Citation : 2019 Latest Caselaw 4235 ALL
Judgement Date : 8 May, 2019
HIGH COURT OF JUDICATURE AT ALLAHABAD ?A.F.R. Court No. - 72 Case :- APPLICATION U/S 482 No. - 14600 of 2017 Applicant :- Smt.Dr. Indu Singh Opposite Party :- State Of U.P. And Another Counsel for Applicant :- Samit Gopal Counsel for Opposite Party :- G.A.,Dharmendra Singhal,Manoj Kumar Tiwari Hon'ble Saumitra Dayal Singh,J.
1. Heard Shri G.S. Chaturvedi, learned Senior Advocate, assisted by Shri Samit Gopal, Advocate, for the applicant; Shri Dharmendra Singhal and Shri Manoj Kumar Tiwari, learned counsel for opposite party no.2 and Shri S.N. Mishra, learned AGA for the State.
2. This application under Section 482 Cr.P.C. has been filed to quash the order dated 27.03.2017 passed by the Additional Sessions Judge, Court No.14, Varanasi in Criminal Revision No. 305 of 2015 (Dr. Smt. Indu Singh Vs. State of U.P. & Anr.), by which the discharge application filed by the applicant under Section 245(2) Cr.P.C. has been rejected.
3. The facts giving rise to the present application fall in a narrow compass. The wife of opposite party no.2 was under treatment of the applicant who, admittedly, is a trained allopathic doctor, holding degree of M.B.B.S; M.D. in Gynaecology & Obstetrics. It is the admitted case between the parties that the wife of opposite party no.2 first visited the applicant on 5-6 October 2008 when she was diagnosed with fibroid uterus (with profused bleeding), she was admitted for a surgery for removal of uterus on 06.11.2008. The surgery itself was performed on 10.11.2008 and consequently biopsy report was received on 20.11.2008, disclosing malignancy in uterus. The patient was then discharged on 24.11.2008. She died on 31.12.2008.
4. The complaint then narrates that the applicant had practised gross negligence in the treatment offered by her to the patient, inasmuch as in the Pap Smear Test (P.S.T.) and Doppler Pelvis Test (D.P.T.), of which reports had been received on 10.10.2008 and 17.10.2008 respectively, malignancy had been suggested.
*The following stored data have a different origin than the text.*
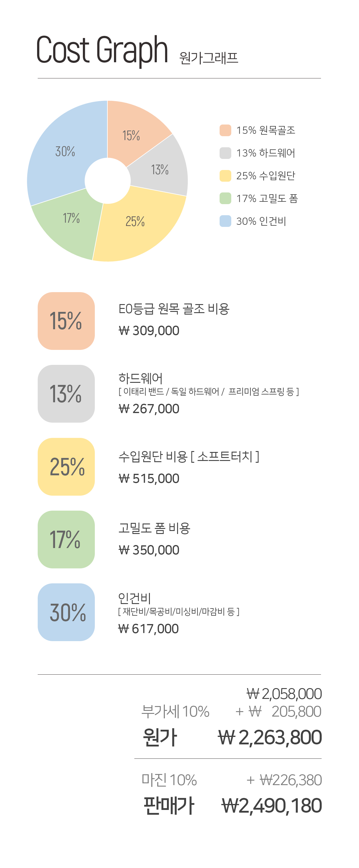Click the gray 13% rounded badge
The width and height of the screenshot is (359, 868).
click(x=66, y=394)
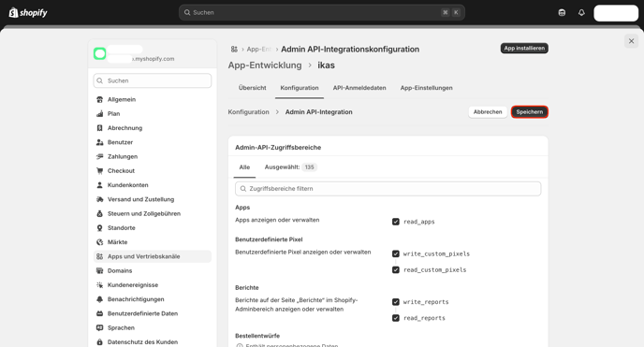Toggle the write_reports checkbox
Viewport: 644px width, 347px height.
[396, 302]
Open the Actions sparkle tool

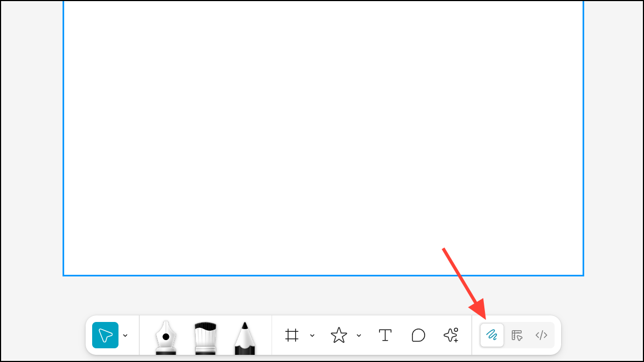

However, the applicant acted negligently by disregarding those pathology test reports, recklessly operated upon the patient which resulted in the spread of the disease cancer causing her eventual death. Also, it has been stated in the complaint that while the patient was under the treatment of the applicant, the complainant had arranged a telephonic conference between the applicant and a physician Dr. I.S. Jain, who had suggested to the applicant to get further tests done, to rule out malignancy. Thus, in such circumstances, allegations have been made that the applicant gave false assurances to the patient and the complainant that there was nothing to worry about and the patient would recover post-surgery. However, upon her condition deteriorating, the patient had to be taken to another medical facility at Delhi, where the doctors expressed surprise as to why the patient had been operated upon when she was clearly suffering from cancer and should therefore have never been operated.
5. In support of the complaint, statement of the complainant was recorded under Section 200 Cr.P.C. Also, statements of eight other family members of the deceased were recorded under Section 202 Cr.P.C. They testified to the effect that the deceased had been treated by the applicant and also to the negligence as had been claimed by the complainant in his complaint.
6. Upon such complaint and on such statements being recorded, the learned Chief Judicial Magistrate, Varanasi, by his order dated 12.04.2012 summoned the present applicant. That order was challenged by the applicant by means of Application u/s 482 No. 14373 of 2012, which was disposed of by order dated 27.04.2012. While no interference was made with the summoning order, this Court had observed as below:
"Considering the facts and circumstances of the case and submissions made by the learned counsel for the applicant and the learned AGA, it is directed that in case the applicants moves an application under section 245(2) Cr.P.C. before the court concerned, through his counsel within 30 days from today, the same shall be heard and disposed of expeditiously in accordance with the provisions of law. Till the disposal of that application, no coercive steps shall be taken against the applicant.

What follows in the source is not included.